De acordo com o prefeito, todo medicamento novo que não integra os protocolos do SUS exige estudos técnicos e pareceres específicos antes de qualquer aplicação na rede pública. “Estamos ainda na luta para o estabelecimento do protocolo. Todo medicamento novo não preconizado pelo SUS, que é o caso do Mounjaro, demanda estudos para a formação de um protocolo municipal”, explicou.
Brunini ressaltou que o processo na rede pública é mais lento do que na iniciativa privada, justamente pela necessidade de respaldo técnico e científico. “Quem me dera os estudos fossem tão rápidos como nos consultórios particulares. Na rede privada, você vai ao médico, faz os exames e aplica o medicamento.
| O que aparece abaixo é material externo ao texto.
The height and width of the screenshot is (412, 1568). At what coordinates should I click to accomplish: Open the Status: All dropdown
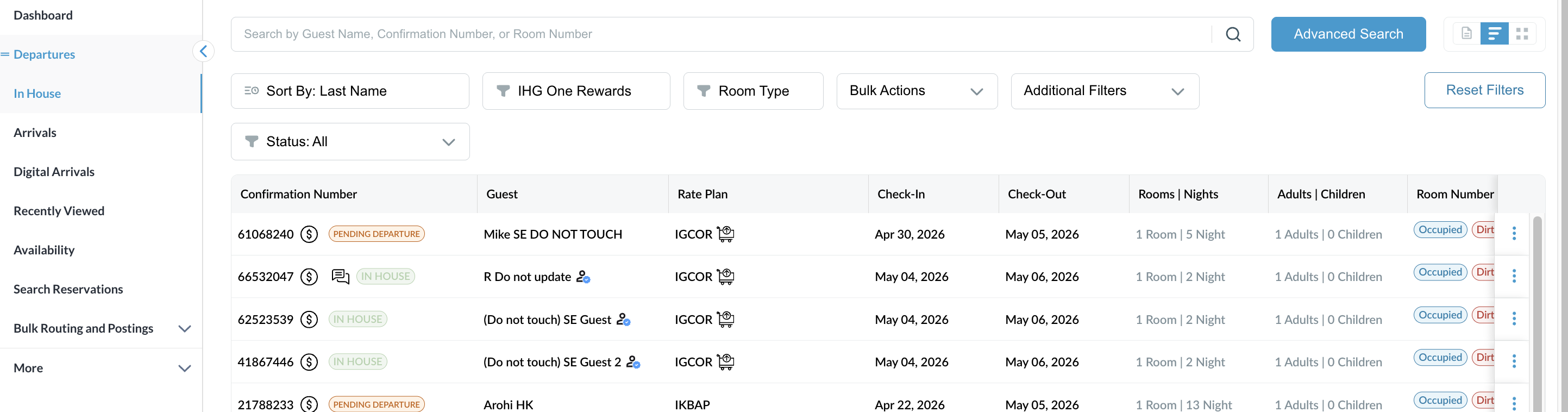coord(350,142)
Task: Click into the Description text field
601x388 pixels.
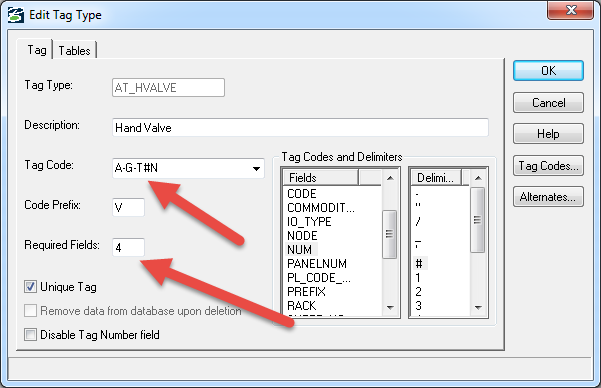Action: pos(300,127)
Na rede pública não é assim”, afirmou.
Segundo ele, equipes técnicas da Secretaria Municipal de Saúde estão elaborando os estudos necessários para garantir segurança jurídica e sanitária antes de qualquer implementação. “Os nossos profissionais da saúde estão formulando os estudos necessários para dar os pareceres corretos, para que a gente possa aplicar o medicamento em Cuiabá”, disse.
O prefeito destacou ainda que a diferença de ritmo entre os sistemas público e privado dificulta a incorporação de novos tratamentos. “Quem me dera a rede pública tivesse a mesma celeridade da iniciativa privada para acompanhar os novos tratamentos de saúde disponíveis no mercado”, concluiu.
Entenda:
O programa de emagrecimento anunciado para disponibilizar gratuitamente canetas emagrecedoras a pessoas com sobrepeso em Cuiabá ainda não foi implementado. Defendida pelo prefeito Abilio Brunini (PL) e pela vereadora Michelly Alencar (União), a iniciativa permanece sem execução por falta de um protocolo clínico oficial que autorize e oriente os médicos da rede pública quanto à prescrição e aplicação do medicamento.